En ése momento histórico, van aprovechar situaciones coyunturales, hablarán fuerte, y frente a quien detenta efectivamente el poder, se volverán pusilánimes, harán caso omiso al tema de las lealtades, y más aún, evitarán promover la participación del pueblo en la vida democrática, haciendo nugatorio el ejercicio de los derechos políticos, empero, lo más grave es que a ésa fecha, muchos de ellos, de los que ya se vienen promoviendo, no han elaborado una propuesta con seriedad, una propuesta de planeación, de conducción, de coordinación, y orientación, en sí, no presentarán un proyecto, porque simplemente no lo tienen.
De los muchos, unos se dicen aspirantes, otros pre-candidatos, otros candidatos, otros dicen que esperan los tiempos y las formas, lo cierto es, que ya están en vía de hechos, ya están en campaña, y hablan, y hablan de las asignaturas pendientes, de los grandes problemas del país, de los temas nacionales, empero, no saben de su resolución. Esto, no es limitativo de miembros de un partido político, no, alcanza a casi todos los partidos, esto es lo grave.
La óptica es meramente electoralista, presentándose un fenómeno político sin precedentes, hay denigración, no importan las características, cualidades y capacidades de quienes debieran tener un liderazgo político, ya no importan los errores, excesos demagógicos, vacíos y contradicciones, cuando a la luz de los cambios políticos experimentados, la participación política a futuro debiera ser propositiva, acorde a programas, principios e ideas.

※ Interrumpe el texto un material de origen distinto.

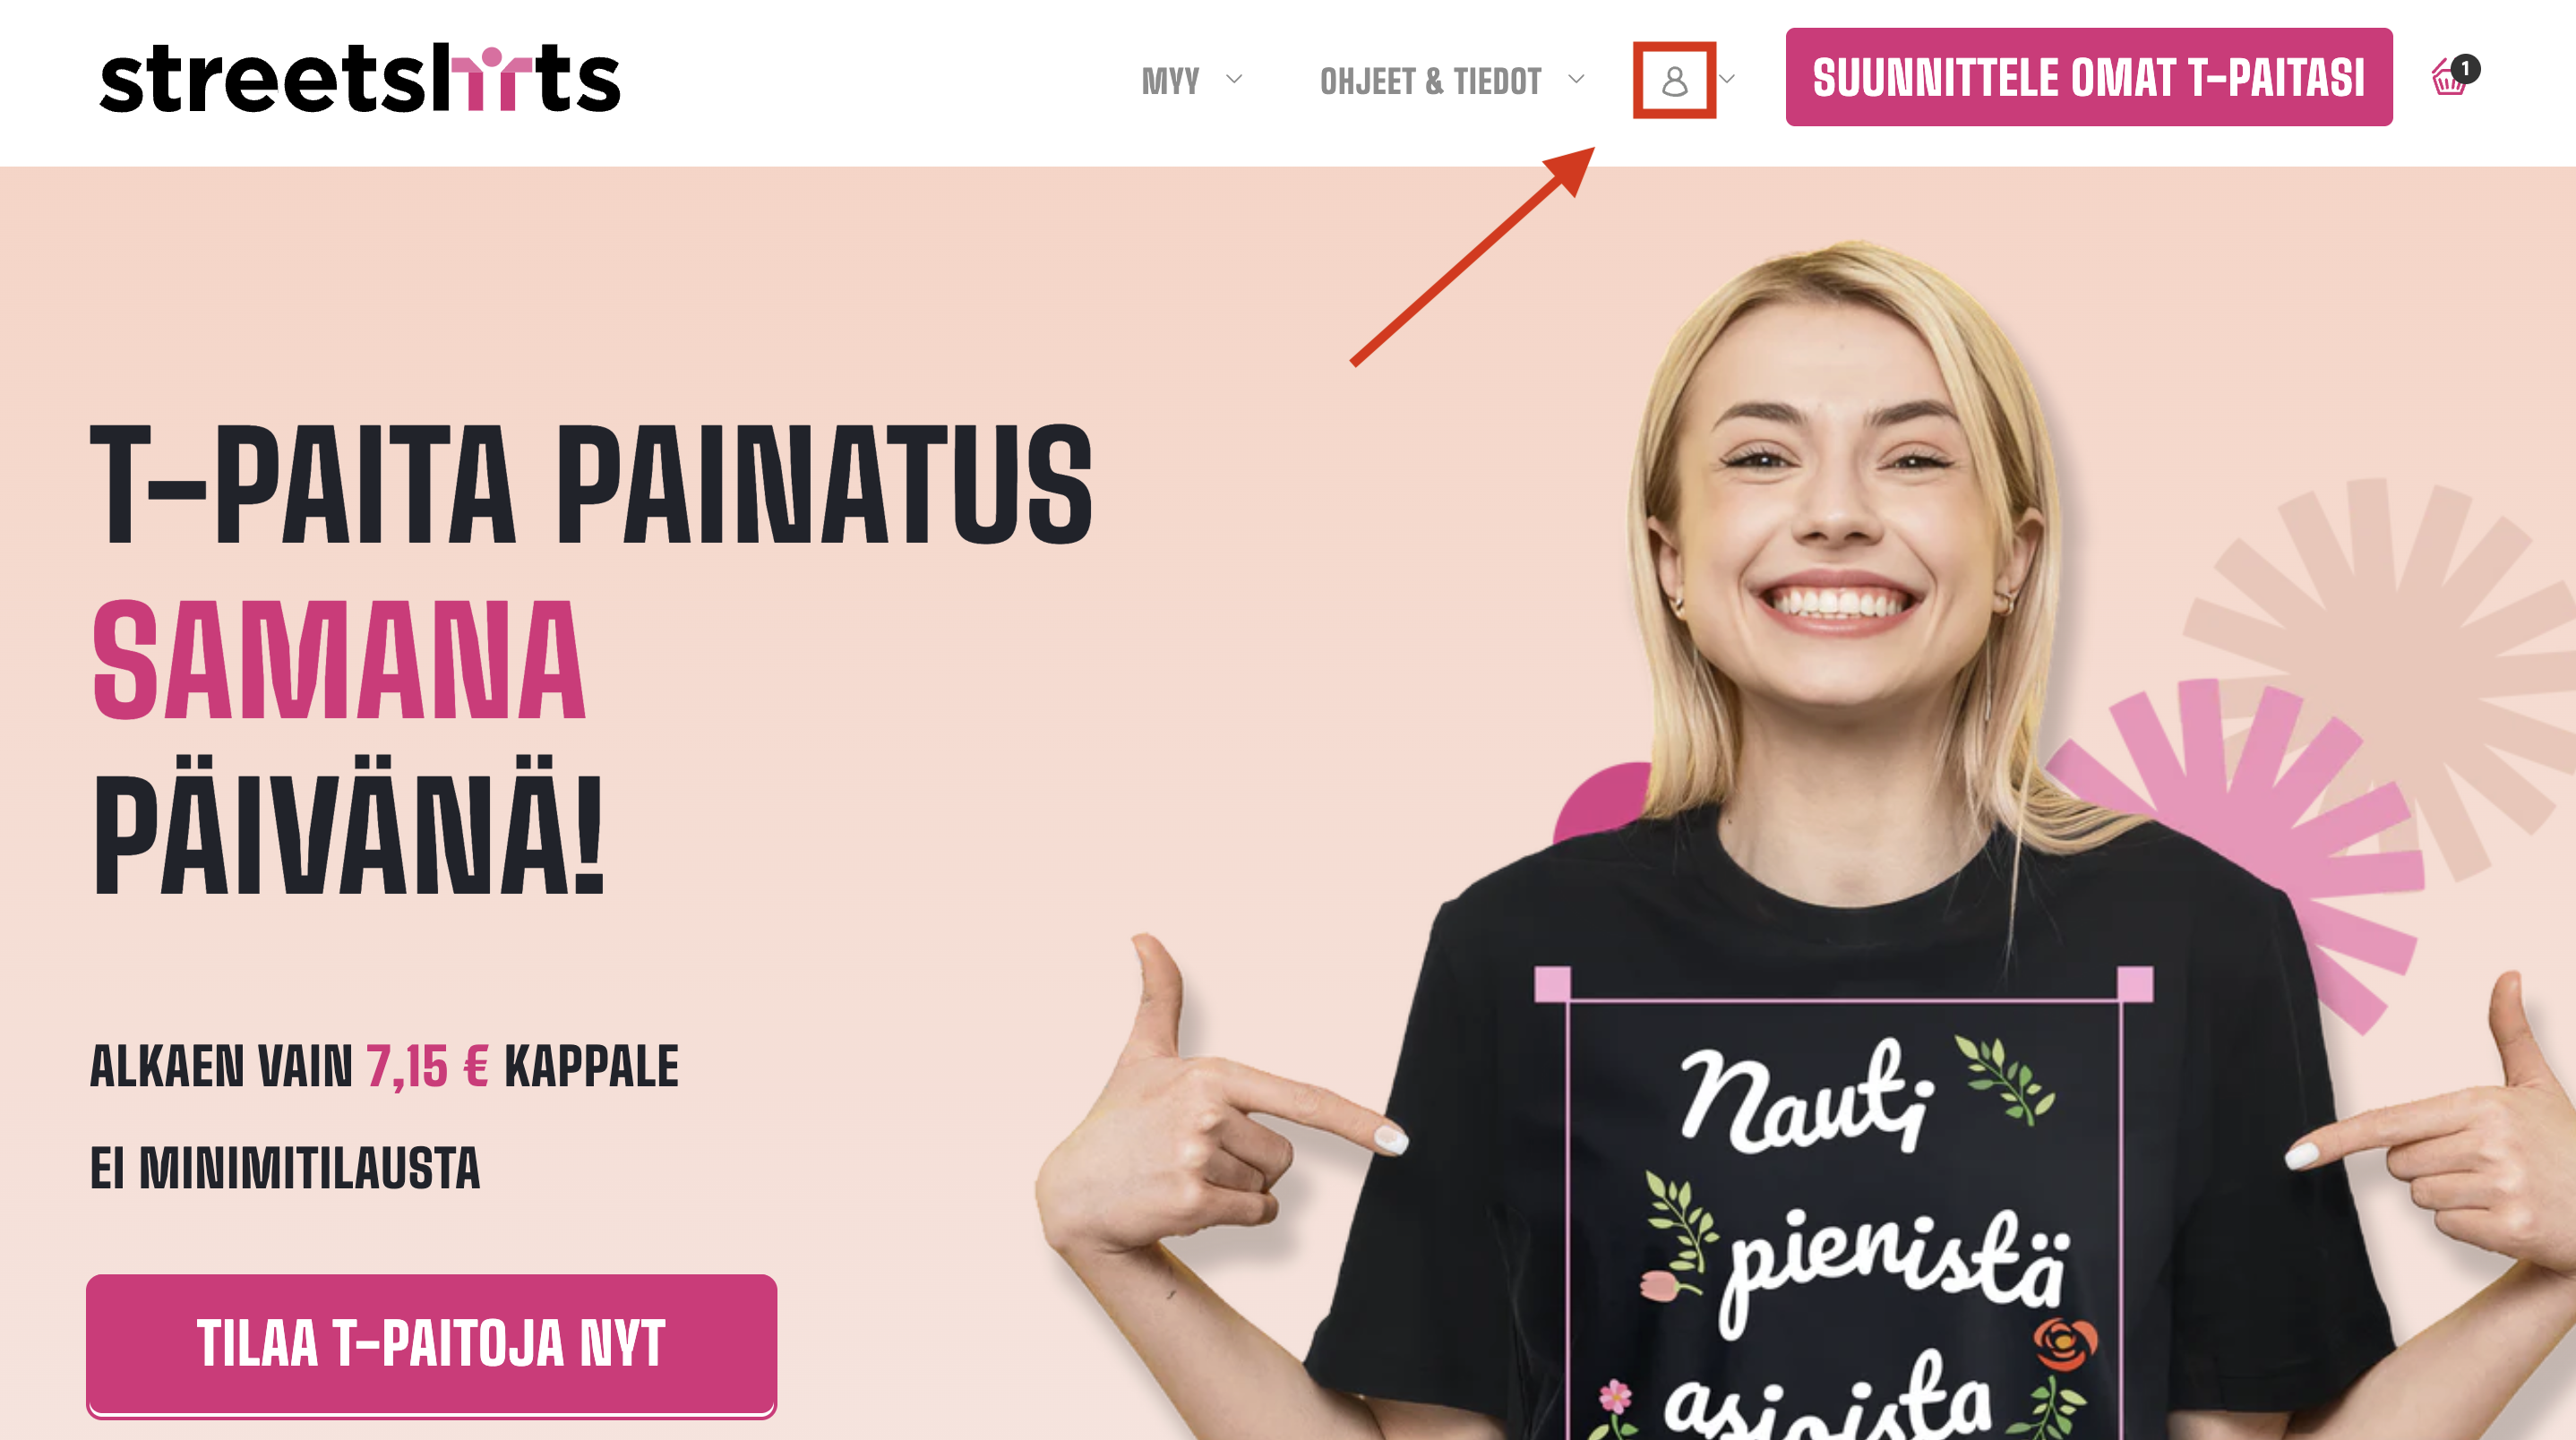Click the basket item count badge

pos(2466,68)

Por ello, vale la pena citar la reflexión del politólogo Philippe Schmitter, la que hiciera durante el Coloquio Internacional “Transiciones a la democracia en Europa y América Latina”, celebrado en Guadalajara en el año de 1991, cuando llamaba la atención sobre los tipos posibles de regímenes políticos que pueden surgir de un proceso de transición hacia la democracia. Decía que:”…la tercera posibilidad, lógicamente factible, la que me parece en cierta forma la más insidiosa y peligrosa, y de la que no se ha hablado mucho en la teoría política y es sumamente difícil de analizar es la democracia no consolidada. Son regímenes o sistemas políticos condenados a la democracia sin poder gozar de ella. Es una situación donde hasta el mínimo procedimiento democrático está respetado (…), pero no se consolidan las reglas del juego; no existe el famoso juego limpio entre las fuerzas políticas. Cada partido se considera el único dueño del poder, cada grupo actúa sin referencia a su impacto sobre el sistema más amplio” (1991, p. 106). Referencia que hago valer, y que es mencionada tal cual por Javier Hurtado, en su obra Sistema Político en Jalisco (pág. 125), quien expresa más adelante, lo siguiente: “Esta reflexión del politólogo de la Universidad de Stanford insistía en que, contra lo que se ha supuesto, no toda transición o alternancia en el régimen político tiene porque conducir obligada y necesariamente a una situación de plenitud democrática o de democracia consolidada; sino que, junto a esta posibilidad, existe también la de la regresión a la autocracia; la congelación de un régimen híbrido; la democracia consolidada y la democracia no consolidada.
En fin, entre los “programas” de los partidos políticos, la falta de ellos en los aspirantes, su distancia ideológica, el incremento de los conflictos preelectorales y postelectorales, la falta de liderazgo y conducción política, la fragmentación al interior de los institutos, una nula asimilación de las enseñanzas históricas, el abuso de quienes gozan del poder, y las frivolidades al dar por iniciada ya la carrera política hacia el 2027, nos llevan a un solo escenario, el de las pasiones desordenadas, mal, muy mal, para el proyecto México.